What the audience is interested in is the story that the journalist, blogger, influencer will cover. And in fact it is what will go viral on social media. Not the other way round. Have you ever seen a story on a new hotel swimming pool go viral?

Where a digital PR campaign or good content strategy begins to sing is when a brand finds the sweet spot between audience interest and brand interest.

Which brings me onto the final point – relevant seed or pitch lists.

Relevant seed lists?

Traditional PRs are very good at finding publications that are highly relevant. But they don’t target the masses enough. Which means we often spend days and days on personalised pitches in order to obtain clippings. SEOs on the other hand are very good at looking at number of links and variety of those links. But they focus too much on number of links and domain authority, which means it’s quantity over quality. The relevancy of links for the customer gets lost. And because of that neither are able to hit the sweet spot in isolation.

So how do you find the sweet spot for a travel brand when it comes to seed lists or pitch list?

Domain authority is important – to the extent that it indexes how authoritative or trustworthy Google perceives that news website, publication, blog post etc to be. But what is more important is to know which sites our audience actually reads and is influenced by.

So when we put together seed lists we need to know firstly “where do journalists go to unearth stories”. More often than not we have found it’s forums, social media and chatrooms like Reddit or Tyla. So consider seeding there first. Then have tailored seeds lists for all verticals and publications that are relevant to the story – good places to find out which sites to focus on are Roxhill, AHrefs, Gorkana, Travmedia, SparkToro, Buzzfeed, Majestic & Semrush as well as Global Web Index.

And now go off and pitch that story!

So does that mean I should now throw traditional PR and SEO out of the window? And should I stop advertising on Google?

No!
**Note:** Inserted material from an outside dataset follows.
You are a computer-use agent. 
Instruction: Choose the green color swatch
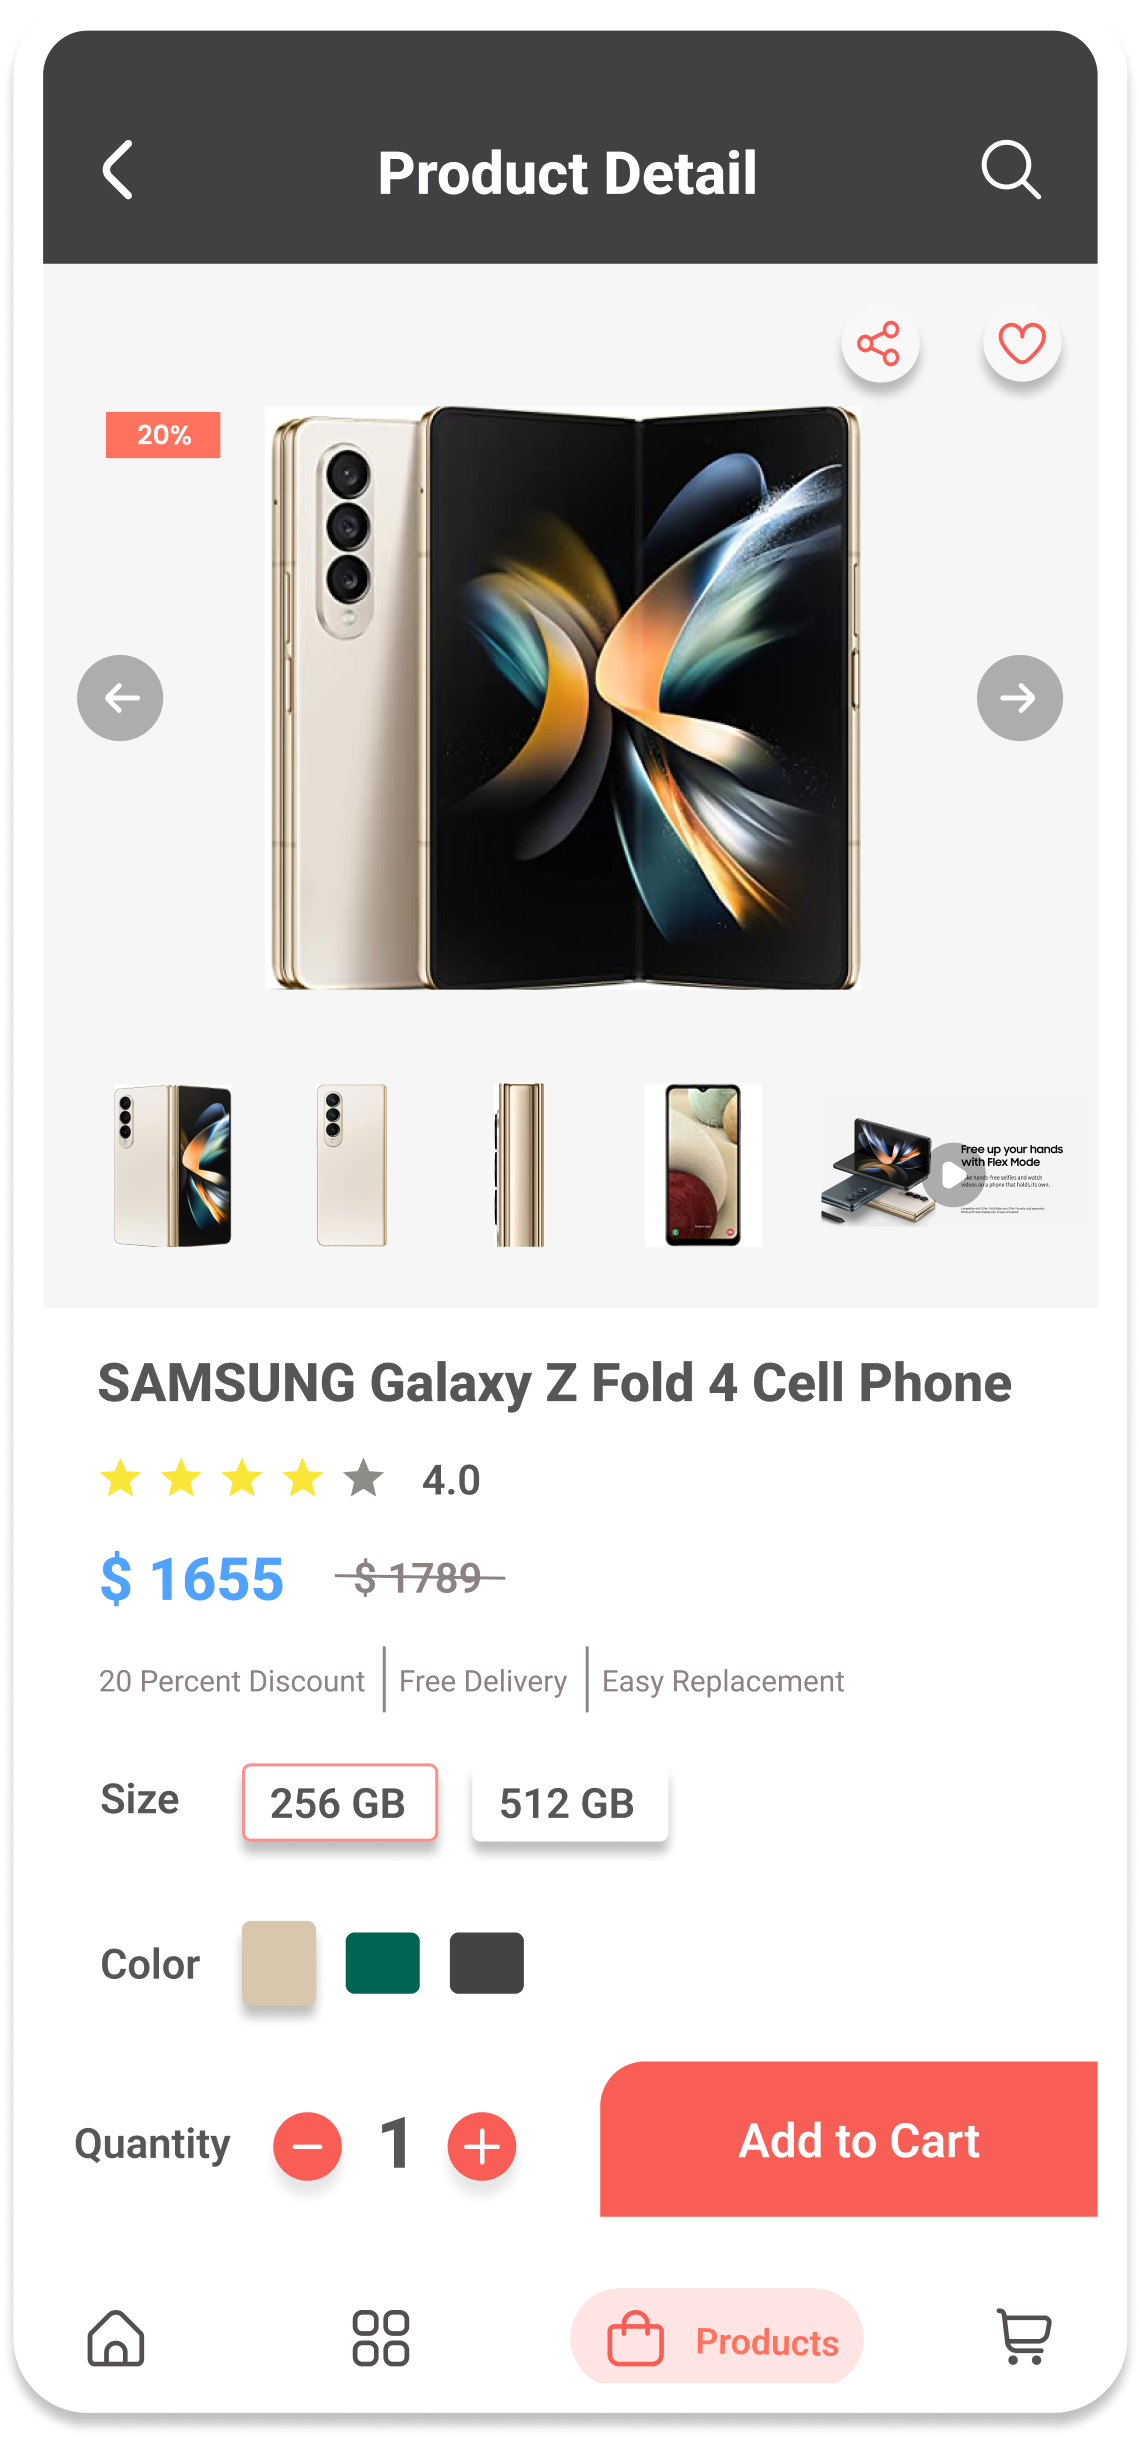pyautogui.click(x=383, y=1963)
All of these tactics have their place in the customer journey – but you need to know which strategy to deploy to deal with a challenge that you have. Whether that challenge is to raise brand awareness, to build links, to impact search, to drive low season bookings. Always start looking at the audience first and then decide which strategy, which tool, which channel is right for that audience. We’ve learnt that you need to have a good basic understanding of how each of these tactics work and which one to deploy best to tackle a specific challenge or problem that a travel brand has. The best marketing strategies combine all of the above – but a campaign begins to sing when you combine them with a clear goal in mind.